_GIVEN INSTRUCTION_
Please set down each of the following lines again with no changes.

_DATA SHOWN_
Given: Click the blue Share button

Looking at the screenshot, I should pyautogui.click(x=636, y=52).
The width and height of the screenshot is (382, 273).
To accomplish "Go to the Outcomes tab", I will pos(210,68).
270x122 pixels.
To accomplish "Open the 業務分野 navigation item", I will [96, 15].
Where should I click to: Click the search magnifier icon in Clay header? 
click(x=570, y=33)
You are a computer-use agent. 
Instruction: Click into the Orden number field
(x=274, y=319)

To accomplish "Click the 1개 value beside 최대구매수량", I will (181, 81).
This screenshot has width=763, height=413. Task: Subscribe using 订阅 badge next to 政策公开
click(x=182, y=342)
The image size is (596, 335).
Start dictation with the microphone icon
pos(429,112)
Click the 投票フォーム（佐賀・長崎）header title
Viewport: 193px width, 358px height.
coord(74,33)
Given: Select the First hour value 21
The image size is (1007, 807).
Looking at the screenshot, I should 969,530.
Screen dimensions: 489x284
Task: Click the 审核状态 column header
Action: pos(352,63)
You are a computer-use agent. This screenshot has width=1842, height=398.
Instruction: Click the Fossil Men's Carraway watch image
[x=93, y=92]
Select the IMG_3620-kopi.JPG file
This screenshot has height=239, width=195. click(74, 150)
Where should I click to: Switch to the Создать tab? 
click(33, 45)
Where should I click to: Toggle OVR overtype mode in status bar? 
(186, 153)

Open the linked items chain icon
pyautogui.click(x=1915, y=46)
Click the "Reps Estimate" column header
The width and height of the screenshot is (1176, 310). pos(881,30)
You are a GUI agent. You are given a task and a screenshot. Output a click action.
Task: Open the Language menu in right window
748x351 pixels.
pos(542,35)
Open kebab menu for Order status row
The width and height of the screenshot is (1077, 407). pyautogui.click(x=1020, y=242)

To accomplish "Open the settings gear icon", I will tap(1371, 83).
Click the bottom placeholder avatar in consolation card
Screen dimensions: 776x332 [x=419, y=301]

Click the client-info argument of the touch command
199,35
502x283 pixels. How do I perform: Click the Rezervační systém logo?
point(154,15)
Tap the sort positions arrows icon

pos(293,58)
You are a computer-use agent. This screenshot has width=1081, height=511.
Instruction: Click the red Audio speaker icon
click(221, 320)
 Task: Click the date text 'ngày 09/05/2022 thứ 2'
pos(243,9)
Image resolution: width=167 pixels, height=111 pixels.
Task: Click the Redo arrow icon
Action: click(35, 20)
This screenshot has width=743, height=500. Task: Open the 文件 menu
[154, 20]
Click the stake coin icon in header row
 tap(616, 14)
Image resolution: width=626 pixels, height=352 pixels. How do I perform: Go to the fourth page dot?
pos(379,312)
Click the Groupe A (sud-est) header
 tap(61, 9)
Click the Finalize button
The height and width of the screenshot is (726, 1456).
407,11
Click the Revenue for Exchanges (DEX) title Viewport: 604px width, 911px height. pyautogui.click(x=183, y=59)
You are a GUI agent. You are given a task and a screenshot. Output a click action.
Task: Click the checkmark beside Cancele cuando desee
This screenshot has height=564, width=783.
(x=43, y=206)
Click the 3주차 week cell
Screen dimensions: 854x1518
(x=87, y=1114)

_TASK ANSWER_
Given: Click the blue Share button

Looking at the screenshot, I should pyautogui.click(x=636, y=52).
The width and height of the screenshot is (382, 273).
To accomplish "Go to the Outcomes tab", I will pos(210,68).
270x122 pixels.
To accomplish "Open the 業務分野 navigation item", I will [96, 15].
Where should I click to: Click the search magnifier icon in Clay header? 
click(x=570, y=33)
You are a computer-use agent. 
Instruction: Click into the Orden number field
(x=274, y=319)

To accomplish "Click the 1개 value beside 최대구매수량", I will (181, 81).
This screenshot has width=763, height=413. Task: Subscribe using 订阅 badge next to 政策公开
click(x=182, y=342)
The image size is (596, 335).
Start dictation with the microphone icon
pos(429,112)
Click the 投票フォーム（佐賀・長崎）header title
Viewport: 193px width, 358px height.
coord(74,33)
Given: Select the First hour value 21
The image size is (1007, 807).
Looking at the screenshot, I should 969,530.
Screen dimensions: 489x284
Task: Click the 审核状态 column header
Action: pos(352,63)
You are a computer-use agent. This screenshot has width=1842, height=398.
Instruction: Click the Fossil Men's Carraway watch image
[x=93, y=92]
Select the IMG_3620-kopi.JPG file
This screenshot has height=239, width=195. click(74, 150)
Where should I click to: Switch to the Создать tab? 
click(33, 45)
Where should I click to: Toggle OVR overtype mode in status bar? 
(186, 153)

Open the linked items chain icon
pyautogui.click(x=1915, y=46)
Click the "Reps Estimate" column header
The width and height of the screenshot is (1176, 310). pos(881,30)
You are a GUI agent. You are given a task and a screenshot. Output a click action.
Task: Open the Language menu in right window
748x351 pixels.
pos(542,35)
Open kebab menu for Order status row
The width and height of the screenshot is (1077, 407). pyautogui.click(x=1020, y=242)

To accomplish "Open the settings gear icon", I will tap(1371, 83).
Click the bottom placeholder avatar in consolation card
Screen dimensions: 776x332 [x=419, y=301]

Click the client-info argument of the touch command
199,35
502x283 pixels. How do I perform: Click the Rezervační systém logo?
point(154,15)
Tap the sort positions arrows icon

pos(293,58)
You are a computer-use agent. This screenshot has width=1081, height=511.
Instruction: Click the red Audio speaker icon
click(221, 320)
 Task: Click the date text 'ngày 09/05/2022 thứ 2'
pos(243,9)
Image resolution: width=167 pixels, height=111 pixels.
Task: Click the Redo arrow icon
Action: click(35, 20)
This screenshot has width=743, height=500. Task: Open the 文件 menu
[154, 20]
Click the stake coin icon in header row
 tap(616, 14)
Image resolution: width=626 pixels, height=352 pixels. How do I perform: Go to the fourth page dot?
pos(379,312)
Click the Groupe A (sud-est) header
 tap(61, 9)
Click the Finalize button
The height and width of the screenshot is (726, 1456).
407,11
Click the Revenue for Exchanges (DEX) title Viewport: 604px width, 911px height. pyautogui.click(x=183, y=59)
You are a GUI agent. You are given a task and a screenshot. Output a click action.
Task: Click the checkmark beside Cancele cuando desee
This screenshot has height=564, width=783.
(x=43, y=206)
Click the 3주차 week cell
Screen dimensions: 854x1518
(x=87, y=1114)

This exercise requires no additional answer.